The Appellate Division also found that the buyers’ reliance on the seller’s representations was reasonable, despite the trial court’s finding that the buyers would have discovered the misrepresentations had they retained a business consultant with some expertise in the type of business being acquired. Admitting that a party cannot claim fraud when the falsity of a misrepresentation is “obvious” to that party, the Appellate Division held that the knowledge of an expert in the subject matter of a transaction cannot be imputed to a party in determining whether a misrepresentation would be “obvious” to that party. Instead, the court must consider what is actually known by the party, unless the party in fact retains a consultant with expertise in the field. Because the buyers in Walid did not retain a consultant and because they could not have been expected to discover the fraud by themselves, their reliance on the seller’s misrepresentations was reasonable and justified.

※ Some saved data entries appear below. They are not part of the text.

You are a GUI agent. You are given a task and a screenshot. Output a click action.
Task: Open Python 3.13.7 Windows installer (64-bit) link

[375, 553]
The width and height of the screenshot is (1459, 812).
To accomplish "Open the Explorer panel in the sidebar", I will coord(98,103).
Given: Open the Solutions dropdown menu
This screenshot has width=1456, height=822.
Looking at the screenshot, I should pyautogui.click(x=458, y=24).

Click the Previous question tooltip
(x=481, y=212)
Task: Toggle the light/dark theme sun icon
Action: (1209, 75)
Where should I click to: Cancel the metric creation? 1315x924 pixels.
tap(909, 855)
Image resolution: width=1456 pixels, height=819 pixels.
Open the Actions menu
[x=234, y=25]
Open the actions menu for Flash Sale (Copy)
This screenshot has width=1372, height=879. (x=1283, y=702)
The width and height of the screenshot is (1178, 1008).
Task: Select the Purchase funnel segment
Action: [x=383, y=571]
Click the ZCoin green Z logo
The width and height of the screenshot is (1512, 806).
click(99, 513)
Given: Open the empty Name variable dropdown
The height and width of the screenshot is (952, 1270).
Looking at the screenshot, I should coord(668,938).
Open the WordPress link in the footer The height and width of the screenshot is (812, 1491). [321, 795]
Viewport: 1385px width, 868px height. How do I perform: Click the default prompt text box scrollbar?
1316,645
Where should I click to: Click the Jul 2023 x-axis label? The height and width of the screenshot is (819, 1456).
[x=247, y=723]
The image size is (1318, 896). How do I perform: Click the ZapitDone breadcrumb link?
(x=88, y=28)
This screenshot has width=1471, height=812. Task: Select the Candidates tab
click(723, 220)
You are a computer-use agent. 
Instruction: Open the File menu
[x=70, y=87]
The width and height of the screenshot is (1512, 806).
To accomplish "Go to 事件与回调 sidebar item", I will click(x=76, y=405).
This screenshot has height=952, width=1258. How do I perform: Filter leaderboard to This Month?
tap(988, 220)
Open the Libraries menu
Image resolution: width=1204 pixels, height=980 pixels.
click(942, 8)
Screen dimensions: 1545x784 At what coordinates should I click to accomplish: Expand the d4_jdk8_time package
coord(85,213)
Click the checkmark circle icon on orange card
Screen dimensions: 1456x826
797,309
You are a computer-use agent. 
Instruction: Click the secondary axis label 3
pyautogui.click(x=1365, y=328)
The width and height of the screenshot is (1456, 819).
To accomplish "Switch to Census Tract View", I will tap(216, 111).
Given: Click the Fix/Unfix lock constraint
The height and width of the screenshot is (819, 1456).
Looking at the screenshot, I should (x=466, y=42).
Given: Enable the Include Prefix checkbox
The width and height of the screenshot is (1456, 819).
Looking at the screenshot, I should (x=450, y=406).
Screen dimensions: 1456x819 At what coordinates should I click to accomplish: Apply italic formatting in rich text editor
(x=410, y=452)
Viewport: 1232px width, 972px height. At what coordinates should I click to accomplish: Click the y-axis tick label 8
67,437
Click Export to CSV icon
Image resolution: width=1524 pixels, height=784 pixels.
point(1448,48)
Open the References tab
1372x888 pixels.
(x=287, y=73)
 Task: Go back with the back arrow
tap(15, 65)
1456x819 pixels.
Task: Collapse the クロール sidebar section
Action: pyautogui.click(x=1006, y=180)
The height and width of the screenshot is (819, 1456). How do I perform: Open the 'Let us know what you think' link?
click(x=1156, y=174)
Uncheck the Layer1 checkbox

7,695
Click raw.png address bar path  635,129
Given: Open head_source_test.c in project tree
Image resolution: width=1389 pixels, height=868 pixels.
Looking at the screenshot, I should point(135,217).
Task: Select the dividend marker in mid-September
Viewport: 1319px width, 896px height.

Walid should make it easier for defrauded parties to sustain fraudulent inducement claims in the face of an integration clause because it expressly permits them to avoid the preclusive effect of such a clause if they can show that the misrepresented fact was peculiarly within the disclosing party’s knowledge, which is often the case in fraud claims, and that the disclosing party intentionally misrepresented the fact, which is an element of every fraud claim. The opinion should also assist unsophisticated fraud claimants by allowing them to rely upon their actual knowledge.